=== Input records ===

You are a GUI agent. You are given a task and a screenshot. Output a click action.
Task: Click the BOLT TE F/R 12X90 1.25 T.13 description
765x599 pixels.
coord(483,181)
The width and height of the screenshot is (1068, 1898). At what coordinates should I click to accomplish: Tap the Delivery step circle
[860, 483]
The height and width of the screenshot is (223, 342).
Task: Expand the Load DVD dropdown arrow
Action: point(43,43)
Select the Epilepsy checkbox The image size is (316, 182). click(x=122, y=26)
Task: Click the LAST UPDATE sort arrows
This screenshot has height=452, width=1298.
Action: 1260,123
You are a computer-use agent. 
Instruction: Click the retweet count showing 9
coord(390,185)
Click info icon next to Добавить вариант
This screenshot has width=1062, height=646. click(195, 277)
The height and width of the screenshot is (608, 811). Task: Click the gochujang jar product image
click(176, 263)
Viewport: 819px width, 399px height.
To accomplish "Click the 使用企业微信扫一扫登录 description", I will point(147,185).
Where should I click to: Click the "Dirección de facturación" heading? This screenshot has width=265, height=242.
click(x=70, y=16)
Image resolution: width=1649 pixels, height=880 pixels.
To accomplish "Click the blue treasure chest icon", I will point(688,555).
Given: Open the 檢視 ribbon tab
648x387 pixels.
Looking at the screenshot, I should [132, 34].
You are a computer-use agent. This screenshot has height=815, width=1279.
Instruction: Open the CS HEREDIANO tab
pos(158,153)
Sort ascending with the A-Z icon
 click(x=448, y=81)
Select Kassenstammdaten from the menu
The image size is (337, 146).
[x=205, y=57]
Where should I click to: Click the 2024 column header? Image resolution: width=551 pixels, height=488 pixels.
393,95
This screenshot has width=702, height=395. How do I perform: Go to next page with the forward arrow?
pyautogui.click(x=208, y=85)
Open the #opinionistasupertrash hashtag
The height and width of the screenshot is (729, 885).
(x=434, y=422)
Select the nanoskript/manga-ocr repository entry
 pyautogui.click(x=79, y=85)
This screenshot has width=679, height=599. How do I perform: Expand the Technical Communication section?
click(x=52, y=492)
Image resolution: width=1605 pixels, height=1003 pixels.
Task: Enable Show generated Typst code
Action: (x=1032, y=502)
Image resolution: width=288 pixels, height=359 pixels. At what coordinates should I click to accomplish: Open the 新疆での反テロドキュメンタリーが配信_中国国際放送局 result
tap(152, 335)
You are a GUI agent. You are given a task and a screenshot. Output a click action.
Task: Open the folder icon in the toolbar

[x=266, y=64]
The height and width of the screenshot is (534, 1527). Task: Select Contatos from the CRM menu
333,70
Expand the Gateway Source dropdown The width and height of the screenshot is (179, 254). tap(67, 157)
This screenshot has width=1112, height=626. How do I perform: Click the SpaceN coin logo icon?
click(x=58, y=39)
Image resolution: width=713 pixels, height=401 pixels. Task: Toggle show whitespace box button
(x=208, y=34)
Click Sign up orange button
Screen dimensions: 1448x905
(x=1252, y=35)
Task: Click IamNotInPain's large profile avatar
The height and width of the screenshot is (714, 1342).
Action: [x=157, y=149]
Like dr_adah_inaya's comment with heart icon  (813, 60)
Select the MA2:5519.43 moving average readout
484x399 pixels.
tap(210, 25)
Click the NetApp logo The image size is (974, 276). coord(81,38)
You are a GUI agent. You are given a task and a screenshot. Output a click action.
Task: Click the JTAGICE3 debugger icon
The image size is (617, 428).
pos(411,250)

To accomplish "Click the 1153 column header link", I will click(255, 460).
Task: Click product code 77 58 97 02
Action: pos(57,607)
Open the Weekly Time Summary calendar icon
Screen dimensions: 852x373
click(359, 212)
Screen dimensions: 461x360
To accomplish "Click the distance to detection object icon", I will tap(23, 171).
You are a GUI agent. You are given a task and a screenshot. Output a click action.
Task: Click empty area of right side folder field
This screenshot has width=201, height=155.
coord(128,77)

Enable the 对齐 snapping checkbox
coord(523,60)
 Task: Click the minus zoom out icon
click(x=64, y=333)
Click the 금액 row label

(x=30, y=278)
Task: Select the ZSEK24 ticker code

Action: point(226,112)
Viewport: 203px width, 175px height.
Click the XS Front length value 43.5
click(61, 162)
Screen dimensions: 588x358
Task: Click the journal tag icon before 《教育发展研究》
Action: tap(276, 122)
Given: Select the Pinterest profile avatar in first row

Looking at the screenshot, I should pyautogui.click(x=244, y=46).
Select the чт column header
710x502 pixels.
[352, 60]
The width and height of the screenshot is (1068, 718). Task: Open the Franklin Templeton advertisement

===

Update the material above by replacing every instance of "checkbox" with "check box". Leave everything else unchanged.

You are a GUI agent. You are given a task and a screenshot. Output a click action.
Task: Click the BOLT TE F/R 12X90 1.25 T.13 description
765x599 pixels.
coord(483,181)
The width and height of the screenshot is (1068, 1898). At what coordinates should I click to accomplish: Tap the Delivery step circle
[860, 483]
The height and width of the screenshot is (223, 342).
Task: Expand the Load DVD dropdown arrow
Action: point(43,43)
Select the Epilepsy check box The image size is (316, 182). click(x=122, y=26)
Task: Click the LAST UPDATE sort arrows
This screenshot has height=452, width=1298.
Action: 1260,123
You are a computer-use agent. 
Instruction: Click the retweet count showing 9
coord(390,185)
Click info icon next to Добавить вариант
This screenshot has width=1062, height=646. click(195, 277)
The height and width of the screenshot is (608, 811). Task: Click the gochujang jar product image
click(176, 263)
Viewport: 819px width, 399px height.
To accomplish "Click the 使用企业微信扫一扫登录 description", I will point(147,185).
Where should I click to: Click the "Dirección de facturación" heading? This screenshot has width=265, height=242.
click(x=70, y=16)
Image resolution: width=1649 pixels, height=880 pixels.
To accomplish "Click the blue treasure chest icon", I will point(688,555).
Given: Open the 檢視 ribbon tab
648x387 pixels.
Looking at the screenshot, I should [132, 34].
You are a computer-use agent. This screenshot has height=815, width=1279.
Instruction: Open the CS HEREDIANO tab
pos(158,153)
Sort ascending with the A-Z icon
 click(x=448, y=81)
Select Kassenstammdaten from the menu
The image size is (337, 146).
[x=205, y=57]
Where should I click to: Click the 2024 column header? Image resolution: width=551 pixels, height=488 pixels.
393,95
This screenshot has width=702, height=395. How do I perform: Go to next page with the forward arrow?
pyautogui.click(x=208, y=85)
Open the #opinionistasupertrash hashtag
The height and width of the screenshot is (729, 885).
(x=434, y=422)
Select the nanoskript/manga-ocr repository entry
 pyautogui.click(x=79, y=85)
This screenshot has width=679, height=599. How do I perform: Expand the Technical Communication section?
click(x=52, y=492)
Image resolution: width=1605 pixels, height=1003 pixels.
Task: Enable Show generated Typst code
Action: (x=1032, y=502)
Image resolution: width=288 pixels, height=359 pixels. At what coordinates should I click to accomplish: Open the 新疆での反テロドキュメンタリーが配信_中国国際放送局 result
tap(152, 335)
You are a GUI agent. You are given a task and a screenshot. Output a click action.
Task: Open the folder icon in the toolbar

[x=266, y=64]
The height and width of the screenshot is (534, 1527). Task: Select Contatos from the CRM menu
333,70
Expand the Gateway Source dropdown The width and height of the screenshot is (179, 254). tap(67, 157)
This screenshot has width=1112, height=626. How do I perform: Click the SpaceN coin logo icon?
click(x=58, y=39)
Image resolution: width=713 pixels, height=401 pixels. Task: Toggle show whitespace box button
(x=208, y=34)
Click Sign up orange button
Screen dimensions: 1448x905
(x=1252, y=35)
Task: Click IamNotInPain's large profile avatar
The height and width of the screenshot is (714, 1342).
Action: [x=157, y=149]
Like dr_adah_inaya's comment with heart icon  (813, 60)
Select the MA2:5519.43 moving average readout
484x399 pixels.
tap(210, 25)
Click the NetApp logo The image size is (974, 276). coord(81,38)
You are a GUI agent. You are given a task and a screenshot. Output a click action.
Task: Click the JTAGICE3 debugger icon
The image size is (617, 428).
pos(411,250)

To accomplish "Click the 1153 column header link", I will click(255, 460).
Task: Click product code 77 58 97 02
Action: pos(57,607)
Open the Weekly Time Summary calendar icon
Screen dimensions: 852x373
click(359, 212)
Screen dimensions: 461x360
To accomplish "Click the distance to detection object icon", I will tap(23, 171).
You are a GUI agent. You are given a task and a screenshot. Output a click action.
Task: Click empty area of right side folder field
This screenshot has width=201, height=155.
coord(128,77)

Enable the 对齐 snapping check box
coord(523,60)
 Task: Click the minus zoom out icon
click(x=64, y=333)
Click the 금액 row label

(x=30, y=278)
Task: Select the ZSEK24 ticker code

Action: point(226,112)
Viewport: 203px width, 175px height.
Click the XS Front length value 43.5
click(61, 162)
Screen dimensions: 588x358
Task: Click the journal tag icon before 《教育发展研究》
Action: tap(276, 122)
Given: Select the Pinterest profile avatar in first row

Looking at the screenshot, I should pyautogui.click(x=244, y=46).
Select the чт column header
710x502 pixels.
[352, 60]
The width and height of the screenshot is (1068, 718). Task: Open the Franklin Templeton advertisement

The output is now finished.